Extracted data entries:
_ _ _

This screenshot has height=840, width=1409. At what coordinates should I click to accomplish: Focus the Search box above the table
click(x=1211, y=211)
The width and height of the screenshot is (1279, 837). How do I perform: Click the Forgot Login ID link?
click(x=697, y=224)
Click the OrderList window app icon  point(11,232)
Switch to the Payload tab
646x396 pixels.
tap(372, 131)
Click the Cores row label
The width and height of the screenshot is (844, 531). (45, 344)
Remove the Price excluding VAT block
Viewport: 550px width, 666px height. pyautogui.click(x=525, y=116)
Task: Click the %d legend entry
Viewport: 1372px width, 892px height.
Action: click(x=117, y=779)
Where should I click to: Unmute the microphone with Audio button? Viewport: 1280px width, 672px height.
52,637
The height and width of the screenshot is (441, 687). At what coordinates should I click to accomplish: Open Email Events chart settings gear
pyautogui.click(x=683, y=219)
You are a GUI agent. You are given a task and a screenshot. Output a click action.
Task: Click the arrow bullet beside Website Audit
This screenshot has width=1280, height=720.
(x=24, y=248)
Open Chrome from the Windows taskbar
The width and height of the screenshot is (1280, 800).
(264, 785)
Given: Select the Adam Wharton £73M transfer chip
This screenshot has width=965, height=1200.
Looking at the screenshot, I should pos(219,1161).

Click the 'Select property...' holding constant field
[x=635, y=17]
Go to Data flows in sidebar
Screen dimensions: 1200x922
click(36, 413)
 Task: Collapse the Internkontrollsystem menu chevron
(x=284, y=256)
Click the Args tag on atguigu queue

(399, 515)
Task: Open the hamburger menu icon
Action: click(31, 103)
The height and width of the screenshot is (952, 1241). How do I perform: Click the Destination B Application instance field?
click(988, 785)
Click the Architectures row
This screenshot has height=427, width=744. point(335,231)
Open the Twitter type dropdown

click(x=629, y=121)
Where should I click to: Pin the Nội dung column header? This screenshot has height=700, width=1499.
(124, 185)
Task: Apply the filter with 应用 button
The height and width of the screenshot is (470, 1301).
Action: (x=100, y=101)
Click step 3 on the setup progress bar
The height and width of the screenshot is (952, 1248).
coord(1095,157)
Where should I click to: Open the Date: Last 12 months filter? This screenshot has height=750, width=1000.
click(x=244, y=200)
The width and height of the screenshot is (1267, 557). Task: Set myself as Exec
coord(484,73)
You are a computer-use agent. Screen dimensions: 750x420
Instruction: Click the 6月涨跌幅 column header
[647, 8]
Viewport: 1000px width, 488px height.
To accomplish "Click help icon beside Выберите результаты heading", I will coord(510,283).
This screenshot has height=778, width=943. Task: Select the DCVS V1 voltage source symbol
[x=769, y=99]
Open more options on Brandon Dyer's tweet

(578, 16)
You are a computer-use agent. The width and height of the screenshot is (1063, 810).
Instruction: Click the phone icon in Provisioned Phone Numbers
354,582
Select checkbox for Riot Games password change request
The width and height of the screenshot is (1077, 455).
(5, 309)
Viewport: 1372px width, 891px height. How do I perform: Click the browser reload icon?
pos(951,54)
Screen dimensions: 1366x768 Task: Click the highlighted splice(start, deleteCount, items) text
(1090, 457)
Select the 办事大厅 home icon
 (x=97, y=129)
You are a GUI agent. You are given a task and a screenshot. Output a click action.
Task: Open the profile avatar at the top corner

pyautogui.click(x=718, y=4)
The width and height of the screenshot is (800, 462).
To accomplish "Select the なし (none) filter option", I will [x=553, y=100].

_ _ _

**GIVEN REQUEST**
Edit the records so that every "Screen dimensions" becomes "Display size", and keep everything else the same.

**THE RESPONSE**
This screenshot has height=840, width=1409. At what coordinates should I click to accomplish: Focus the Search box above the table
click(x=1211, y=211)
The width and height of the screenshot is (1279, 837). How do I perform: Click the Forgot Login ID link?
click(x=697, y=224)
Click the OrderList window app icon  point(11,232)
Switch to the Payload tab
646x396 pixels.
tap(372, 131)
Click the Cores row label
The width and height of the screenshot is (844, 531). (45, 344)
Remove the Price excluding VAT block
Viewport: 550px width, 666px height. pyautogui.click(x=525, y=116)
Task: Click the %d legend entry
Viewport: 1372px width, 892px height.
Action: click(x=117, y=779)
Where should I click to: Unmute the microphone with Audio button? Viewport: 1280px width, 672px height.
52,637
The height and width of the screenshot is (441, 687). At what coordinates should I click to accomplish: Open Email Events chart settings gear
pyautogui.click(x=683, y=219)
You are a GUI agent. You are given a task and a screenshot. Output a click action.
Task: Click the arrow bullet beside Website Audit
This screenshot has width=1280, height=720.
(x=24, y=248)
Open Chrome from the Windows taskbar
The width and height of the screenshot is (1280, 800).
(264, 785)
Given: Select the Adam Wharton £73M transfer chip
This screenshot has width=965, height=1200.
Looking at the screenshot, I should pos(219,1161).

Click the 'Select property...' holding constant field
[x=635, y=17]
Go to Data flows in sidebar
Display size: 1200x922
click(36, 413)
 Task: Collapse the Internkontrollsystem menu chevron
(x=284, y=256)
Click the Args tag on atguigu queue

(399, 515)
Task: Open the hamburger menu icon
Action: click(31, 103)
The height and width of the screenshot is (952, 1241). How do I perform: Click the Destination B Application instance field?
click(988, 785)
Click the Architectures row
This screenshot has height=427, width=744. point(335,231)
Open the Twitter type dropdown

click(x=629, y=121)
Where should I click to: Pin the Nội dung column header? This screenshot has height=700, width=1499.
(124, 185)
Task: Apply the filter with 应用 button
The height and width of the screenshot is (470, 1301).
Action: (x=100, y=101)
Click step 3 on the setup progress bar
The height and width of the screenshot is (952, 1248).
coord(1095,157)
Where should I click to: Open the Date: Last 12 months filter? This screenshot has height=750, width=1000.
click(x=244, y=200)
The width and height of the screenshot is (1267, 557). Task: Set myself as Exec
coord(484,73)
You are a computer-use agent. Display size: 750x420
Instruction: Click the 6月涨跌幅 column header
[647, 8]
Viewport: 1000px width, 488px height.
To accomplish "Click help icon beside Выберите результаты heading", I will coord(510,283).
This screenshot has height=778, width=943. Task: Select the DCVS V1 voltage source symbol
[x=769, y=99]
Open more options on Brandon Dyer's tweet

(578, 16)
You are a computer-use agent. The width and height of the screenshot is (1063, 810).
Instruction: Click the phone icon in Provisioned Phone Numbers
354,582
Select checkbox for Riot Games password change request
The width and height of the screenshot is (1077, 455).
(5, 309)
Viewport: 1372px width, 891px height. How do I perform: Click the browser reload icon?
pos(951,54)
Display size: 1366x768 Task: Click the highlighted splice(start, deleteCount, items) text
(1090, 457)
Select the 办事大厅 home icon
 (x=97, y=129)
You are a GUI agent. You are given a task and a screenshot. Output a click action.
Task: Open the profile avatar at the top corner

pyautogui.click(x=718, y=4)
The width and height of the screenshot is (800, 462).
To accomplish "Select the なし (none) filter option", I will [x=553, y=100].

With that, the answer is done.